* [Reading text]:
======
For all the praise surrounding Joe Burrow and Cincinnati’s explosive offense, the Bengals continue putting their franchise quarterback in a brutal position every Sunday.
Burrow is not just being asked to go out there every weekend and win. Now he is being put in a position with little margin for error because the Bengals defense has become such a massive liability.
When your QB has to walk out to the field every week knowing 30+ points will be needed for their team to even compete, at some point, the pressure becomes too much.
Bengals defense leaves Burrow no room for error
The defensive numbers from the 2025 season are not a good sight to see. The Bengals gave up 28.9 ppg and 380.9 ypg, ranking towards the bottom of the league in multiple defensive statistical categories. Quarterbacks put up 233.8 ypg against Cincinnati, and opposing teams were also effective running the football for 147.1 ypg. The worst stat to take away is the 36 passing TDs they gave up. That is not a defense that helped teams win close games; it was a defense that made Burrow and the offense work for four quarters every single week.
For a quarterback like Burrow, an environment like that dictates a totally different brand of play. The Bengals simply have no ability to slow the game down or comfortably protect a lead in the second half. Instead, Cincinnati was forced to turn to Burrow again and again, demanding he play his own make-it-or-break-it style. That, over a full season, is an unsustainable way to approach the game.
Is there hope on the horizon?
Despite all of this, there is at least some optimism regarding this defense. Cincinnati definitely saw a defensive problem and attacked it on draft day. Drafting Cashius Howell in round two is an instant addition to the pass rush off the edge, while Tacario Davis gives the secondary needed size and athleticism on the outside. Even late in the draft, Landon Robinson can be seen as a swing on another defensive front that was tormented on the ground all of 2025.
======
* [What you have to do]:
Return a word-for-word copy of the part of the piece on the Bengals defense that opens with the words containing "For all the" and closes with "a massive liability.". You won't need the recorded data.

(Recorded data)
======
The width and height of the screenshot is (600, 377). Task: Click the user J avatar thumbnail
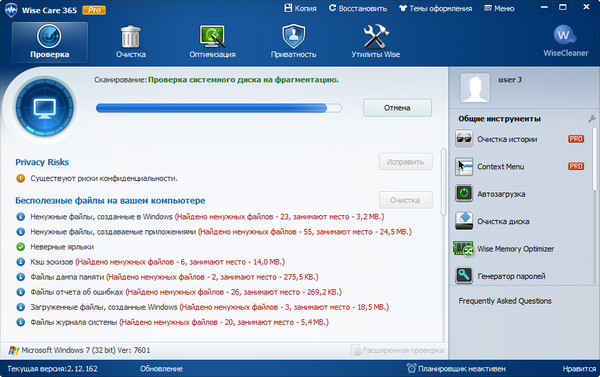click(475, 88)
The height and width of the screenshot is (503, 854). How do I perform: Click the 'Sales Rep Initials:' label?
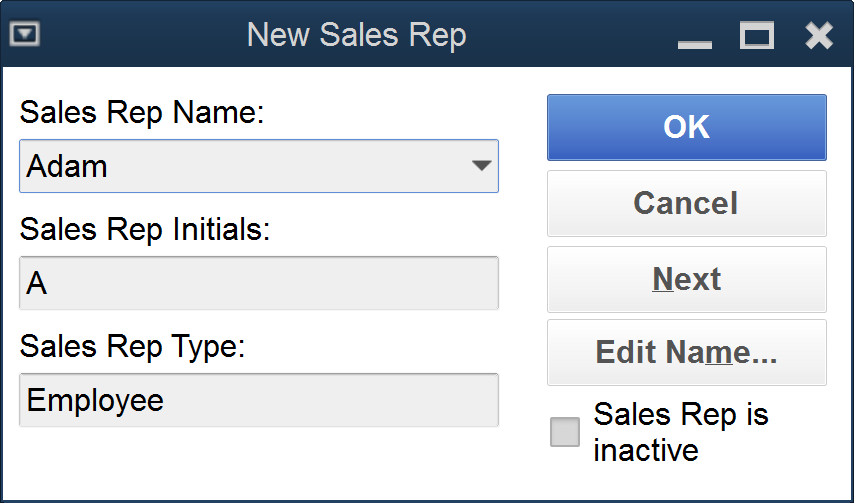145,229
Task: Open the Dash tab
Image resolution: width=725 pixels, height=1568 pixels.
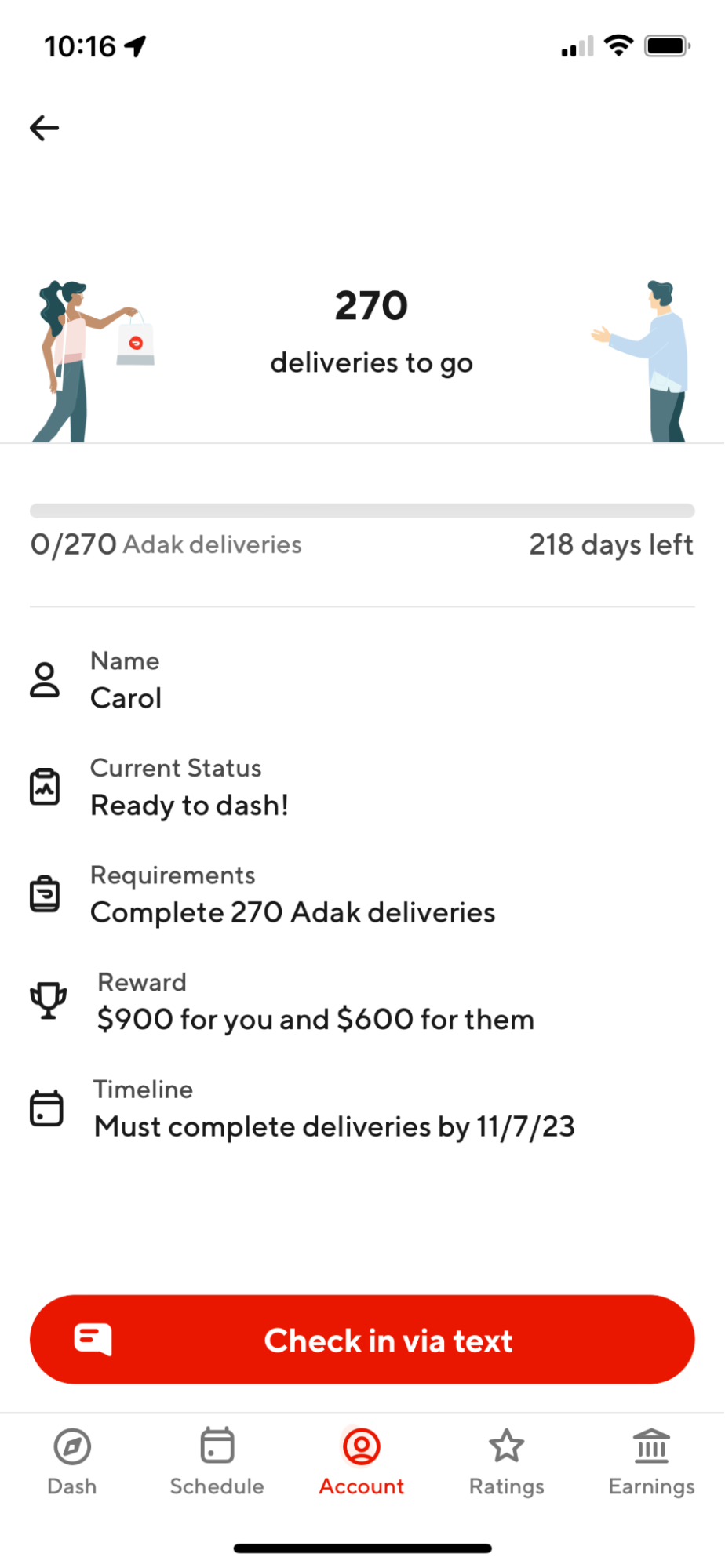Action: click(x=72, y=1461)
======
* [Solution for this task]:
For all the praise surrounding Joe Burrow and Cincinnati’s explosive offense, the Bengals continue putting their franchise quarterback in a brutal position every Sunday.
Burrow is not just being asked to go out there every weekend and win. Now he is being put in a position with little margin for error because the Bengals defense has become such a massive liability.